EIBAR aldizkaria. 134. alea


jaime
jaime dio:
2016/11/20 18:37
Tras décadas de “cultura” teledirigida (y digerida), los seres humanos de medianas luces son (somos) el origen de lo que se podría denominar “La era de la mediocridad”.
Todos entendemos de todo, no teniendo el menor empacho en pontificar y dogmatizar sobre temas que no dominamos en absoluto. Prueba de ello es que se han resentido frecuentemente, en sentido negativo, las artes tales como: la pintura, la escultura, la música o la literatura.
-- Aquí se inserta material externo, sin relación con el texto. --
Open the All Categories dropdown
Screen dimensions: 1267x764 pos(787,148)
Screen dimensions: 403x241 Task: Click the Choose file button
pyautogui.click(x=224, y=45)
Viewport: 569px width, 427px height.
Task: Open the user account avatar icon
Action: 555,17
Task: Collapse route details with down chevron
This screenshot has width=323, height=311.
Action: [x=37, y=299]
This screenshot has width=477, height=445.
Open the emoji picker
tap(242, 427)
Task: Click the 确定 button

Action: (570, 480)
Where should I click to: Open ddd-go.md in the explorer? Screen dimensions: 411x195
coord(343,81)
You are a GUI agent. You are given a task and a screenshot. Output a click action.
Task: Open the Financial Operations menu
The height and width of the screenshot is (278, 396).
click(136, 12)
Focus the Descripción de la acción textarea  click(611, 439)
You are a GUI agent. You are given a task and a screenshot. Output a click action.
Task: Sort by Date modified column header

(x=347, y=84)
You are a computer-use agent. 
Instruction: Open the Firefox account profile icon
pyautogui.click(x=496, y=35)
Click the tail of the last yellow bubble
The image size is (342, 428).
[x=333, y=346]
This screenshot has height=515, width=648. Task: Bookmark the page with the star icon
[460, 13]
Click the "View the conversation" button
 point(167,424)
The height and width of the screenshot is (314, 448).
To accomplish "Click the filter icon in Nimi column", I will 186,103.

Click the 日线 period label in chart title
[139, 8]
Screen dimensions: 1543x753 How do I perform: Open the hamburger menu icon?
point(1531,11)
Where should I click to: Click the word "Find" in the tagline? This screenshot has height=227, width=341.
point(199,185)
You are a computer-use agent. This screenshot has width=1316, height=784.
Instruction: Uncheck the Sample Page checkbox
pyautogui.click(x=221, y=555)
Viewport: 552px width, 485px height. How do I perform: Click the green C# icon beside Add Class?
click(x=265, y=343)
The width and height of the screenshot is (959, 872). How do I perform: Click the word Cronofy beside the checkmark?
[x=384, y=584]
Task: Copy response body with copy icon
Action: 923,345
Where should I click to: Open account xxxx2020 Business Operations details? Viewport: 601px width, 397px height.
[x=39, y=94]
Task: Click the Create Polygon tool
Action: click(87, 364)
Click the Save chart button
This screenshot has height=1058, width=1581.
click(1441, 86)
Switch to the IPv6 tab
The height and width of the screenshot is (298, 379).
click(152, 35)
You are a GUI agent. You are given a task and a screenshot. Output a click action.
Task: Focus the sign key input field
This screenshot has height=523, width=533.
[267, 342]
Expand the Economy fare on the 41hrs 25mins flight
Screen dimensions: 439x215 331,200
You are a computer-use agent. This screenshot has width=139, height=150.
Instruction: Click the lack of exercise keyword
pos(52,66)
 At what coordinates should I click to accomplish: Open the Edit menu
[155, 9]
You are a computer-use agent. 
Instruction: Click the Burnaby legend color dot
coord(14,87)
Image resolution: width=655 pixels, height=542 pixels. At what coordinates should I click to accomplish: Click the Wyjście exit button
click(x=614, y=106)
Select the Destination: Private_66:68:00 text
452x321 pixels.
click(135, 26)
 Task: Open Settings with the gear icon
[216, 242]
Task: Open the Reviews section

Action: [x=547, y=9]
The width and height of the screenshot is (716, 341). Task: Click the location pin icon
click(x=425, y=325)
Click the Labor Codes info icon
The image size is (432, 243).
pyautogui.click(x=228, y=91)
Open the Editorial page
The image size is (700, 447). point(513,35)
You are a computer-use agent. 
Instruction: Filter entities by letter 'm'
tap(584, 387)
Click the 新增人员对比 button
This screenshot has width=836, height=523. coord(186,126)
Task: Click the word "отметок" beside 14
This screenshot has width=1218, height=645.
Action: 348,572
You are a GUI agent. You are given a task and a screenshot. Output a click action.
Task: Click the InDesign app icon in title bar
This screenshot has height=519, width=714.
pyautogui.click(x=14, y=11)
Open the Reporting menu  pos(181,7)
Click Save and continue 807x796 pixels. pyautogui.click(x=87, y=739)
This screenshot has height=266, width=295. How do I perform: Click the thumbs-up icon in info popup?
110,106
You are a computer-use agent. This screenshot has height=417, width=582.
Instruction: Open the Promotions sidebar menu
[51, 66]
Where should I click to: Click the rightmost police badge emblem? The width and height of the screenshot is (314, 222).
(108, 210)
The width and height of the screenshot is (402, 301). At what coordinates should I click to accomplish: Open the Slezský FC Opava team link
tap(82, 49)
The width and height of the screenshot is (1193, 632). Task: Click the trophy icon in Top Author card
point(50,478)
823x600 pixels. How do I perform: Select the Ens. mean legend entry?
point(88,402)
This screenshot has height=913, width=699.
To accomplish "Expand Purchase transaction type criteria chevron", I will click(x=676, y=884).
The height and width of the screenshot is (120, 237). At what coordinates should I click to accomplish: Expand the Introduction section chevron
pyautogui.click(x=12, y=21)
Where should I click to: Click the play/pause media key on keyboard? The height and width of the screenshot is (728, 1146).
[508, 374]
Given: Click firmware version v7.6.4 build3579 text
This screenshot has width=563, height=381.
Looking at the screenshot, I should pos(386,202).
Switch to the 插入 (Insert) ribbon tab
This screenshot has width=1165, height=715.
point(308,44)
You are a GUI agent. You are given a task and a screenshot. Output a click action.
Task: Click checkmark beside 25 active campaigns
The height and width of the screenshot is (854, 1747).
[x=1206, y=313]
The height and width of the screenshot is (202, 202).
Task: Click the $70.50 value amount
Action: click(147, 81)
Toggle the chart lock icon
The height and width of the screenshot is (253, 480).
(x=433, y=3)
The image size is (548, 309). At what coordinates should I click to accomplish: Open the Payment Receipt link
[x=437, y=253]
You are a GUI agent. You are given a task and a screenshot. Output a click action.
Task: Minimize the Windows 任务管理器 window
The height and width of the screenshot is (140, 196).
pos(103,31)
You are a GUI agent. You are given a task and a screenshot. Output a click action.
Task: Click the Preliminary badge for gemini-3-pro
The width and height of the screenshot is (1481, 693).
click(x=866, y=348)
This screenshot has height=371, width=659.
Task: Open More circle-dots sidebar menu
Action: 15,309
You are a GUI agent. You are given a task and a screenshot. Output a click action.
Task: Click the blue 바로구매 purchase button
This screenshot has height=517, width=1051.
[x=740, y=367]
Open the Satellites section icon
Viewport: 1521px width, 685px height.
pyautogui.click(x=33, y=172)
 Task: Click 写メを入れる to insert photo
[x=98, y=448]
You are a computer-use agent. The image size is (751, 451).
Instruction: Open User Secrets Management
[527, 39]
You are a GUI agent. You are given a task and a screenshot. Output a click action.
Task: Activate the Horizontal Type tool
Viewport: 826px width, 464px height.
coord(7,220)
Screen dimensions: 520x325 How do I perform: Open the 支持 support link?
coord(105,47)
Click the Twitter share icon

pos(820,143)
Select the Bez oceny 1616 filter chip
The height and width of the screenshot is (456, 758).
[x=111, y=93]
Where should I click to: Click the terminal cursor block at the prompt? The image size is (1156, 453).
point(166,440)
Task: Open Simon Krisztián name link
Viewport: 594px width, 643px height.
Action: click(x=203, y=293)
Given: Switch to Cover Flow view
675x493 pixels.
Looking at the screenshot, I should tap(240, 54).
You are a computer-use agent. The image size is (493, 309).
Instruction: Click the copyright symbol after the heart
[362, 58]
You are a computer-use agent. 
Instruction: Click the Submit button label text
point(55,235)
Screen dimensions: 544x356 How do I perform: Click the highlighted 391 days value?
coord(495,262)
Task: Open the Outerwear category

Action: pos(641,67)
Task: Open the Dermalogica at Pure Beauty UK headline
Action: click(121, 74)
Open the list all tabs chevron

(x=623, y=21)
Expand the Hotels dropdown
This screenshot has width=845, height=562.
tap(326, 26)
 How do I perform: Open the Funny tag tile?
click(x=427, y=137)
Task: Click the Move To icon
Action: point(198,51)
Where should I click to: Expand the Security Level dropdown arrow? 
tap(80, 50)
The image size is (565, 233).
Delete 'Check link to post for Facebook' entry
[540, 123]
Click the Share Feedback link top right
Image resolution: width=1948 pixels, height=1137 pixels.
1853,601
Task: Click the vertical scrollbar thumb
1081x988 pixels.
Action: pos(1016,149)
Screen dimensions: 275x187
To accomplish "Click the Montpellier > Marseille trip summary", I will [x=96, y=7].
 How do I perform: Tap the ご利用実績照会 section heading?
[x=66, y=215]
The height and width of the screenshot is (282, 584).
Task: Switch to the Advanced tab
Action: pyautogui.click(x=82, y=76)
Hoy día debemos soportar “esculturas” que harían las delicias de un chatarrero; “obras” pictóricas que a pesar de exhibirse en las más importantes galerías, provocarían el rechazo y la indignación de los grandes maestros del pasado; aires musicales vulgares complementados habitualmente con letras totalmente ramplonas; en literatura tenemos muchos best-sellers que no aportan absolutamente nada al deleite y progreso del espíritu.
Mirando hacia la izquierda, se detecta una encomiable corriente de “democratización” de ámbitos reservados a los auténticos artistas o a los genios. Ello conlleva que mucha gente crea que puede acceder a las esferas del espíritu que la madre Naturaleza, sin ningún sentido democrático, reservó para unos pocos elegidos. ¡y esta es la fuente de la mediocridad!
El refrán popular suele sentenciar muy sabiamente: ¡ZAPATERO A TUS ZAPATOS!